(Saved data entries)
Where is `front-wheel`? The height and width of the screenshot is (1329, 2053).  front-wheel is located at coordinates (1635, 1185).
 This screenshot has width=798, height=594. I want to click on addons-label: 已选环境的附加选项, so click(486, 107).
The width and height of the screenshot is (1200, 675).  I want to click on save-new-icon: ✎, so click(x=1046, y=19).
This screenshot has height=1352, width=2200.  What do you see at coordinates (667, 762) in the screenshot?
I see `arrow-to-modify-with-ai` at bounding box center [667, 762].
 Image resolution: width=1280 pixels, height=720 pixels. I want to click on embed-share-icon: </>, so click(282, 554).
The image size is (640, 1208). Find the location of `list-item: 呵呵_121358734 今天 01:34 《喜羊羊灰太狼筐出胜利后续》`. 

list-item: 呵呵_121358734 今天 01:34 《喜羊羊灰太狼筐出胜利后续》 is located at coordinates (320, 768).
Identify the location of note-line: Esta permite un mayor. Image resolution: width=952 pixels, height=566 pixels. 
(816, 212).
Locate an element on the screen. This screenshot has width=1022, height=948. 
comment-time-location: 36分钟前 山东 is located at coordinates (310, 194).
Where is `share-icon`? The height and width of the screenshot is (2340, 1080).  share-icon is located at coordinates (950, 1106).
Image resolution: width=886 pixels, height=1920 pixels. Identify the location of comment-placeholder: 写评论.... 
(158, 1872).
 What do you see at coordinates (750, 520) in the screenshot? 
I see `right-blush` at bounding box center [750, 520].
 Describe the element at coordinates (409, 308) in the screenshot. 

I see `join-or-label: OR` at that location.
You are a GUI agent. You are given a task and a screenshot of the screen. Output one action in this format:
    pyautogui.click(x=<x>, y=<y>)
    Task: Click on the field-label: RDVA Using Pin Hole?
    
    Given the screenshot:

Try it:
Pick out each line above that contains the string "coordinates", and copy those lines in full.

Solution to the problem:
Where is `front-wheel`? The height and width of the screenshot is (1329, 2053).  front-wheel is located at coordinates (1635, 1185).
This screenshot has height=1352, width=2200.  What do you see at coordinates (667, 762) in the screenshot?
list-item: 呵呵_121358734 今天 01:34 《喜羊羊灰太狼筐出胜利后续》 is located at coordinates (320, 768).
comment-time-location: 36分钟前 山东 is located at coordinates (310, 194).
Where is `share-icon`? The height and width of the screenshot is (2340, 1080).  share-icon is located at coordinates (950, 1106).
 What do you see at coordinates (750, 520) in the screenshot? 
 Describe the element at coordinates (409, 308) in the screenshot. 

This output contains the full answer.